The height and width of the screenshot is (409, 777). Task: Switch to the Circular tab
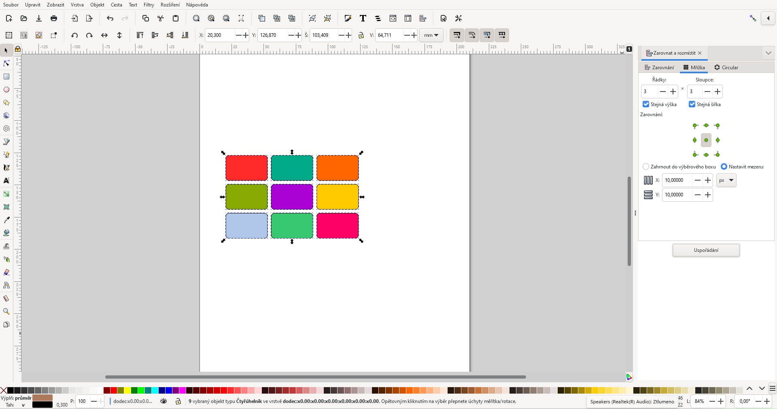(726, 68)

=====

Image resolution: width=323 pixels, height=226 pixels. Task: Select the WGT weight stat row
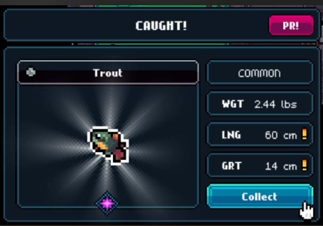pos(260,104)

=====

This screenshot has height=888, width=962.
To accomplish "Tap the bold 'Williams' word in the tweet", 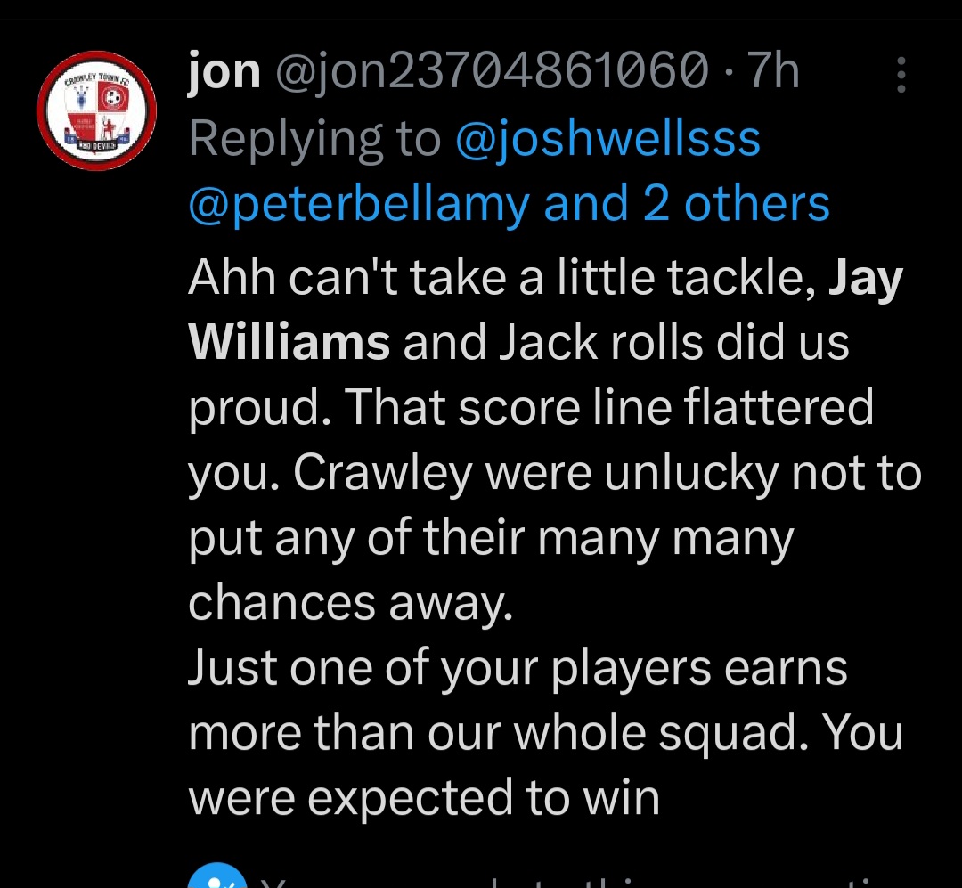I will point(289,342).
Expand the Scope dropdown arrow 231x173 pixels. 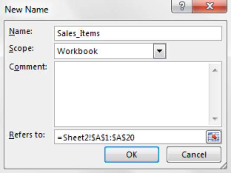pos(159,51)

=====

List the lines from the one containing "Image resolution: width=323" through the one containing "pos(260,104)", both included, as a numbered list without blank lines. Leave out the pictures.

### Correct response
1. Image resolution: width=323 pixels, height=226 pixels. Task: Select the WGT weight stat row
2. pos(260,104)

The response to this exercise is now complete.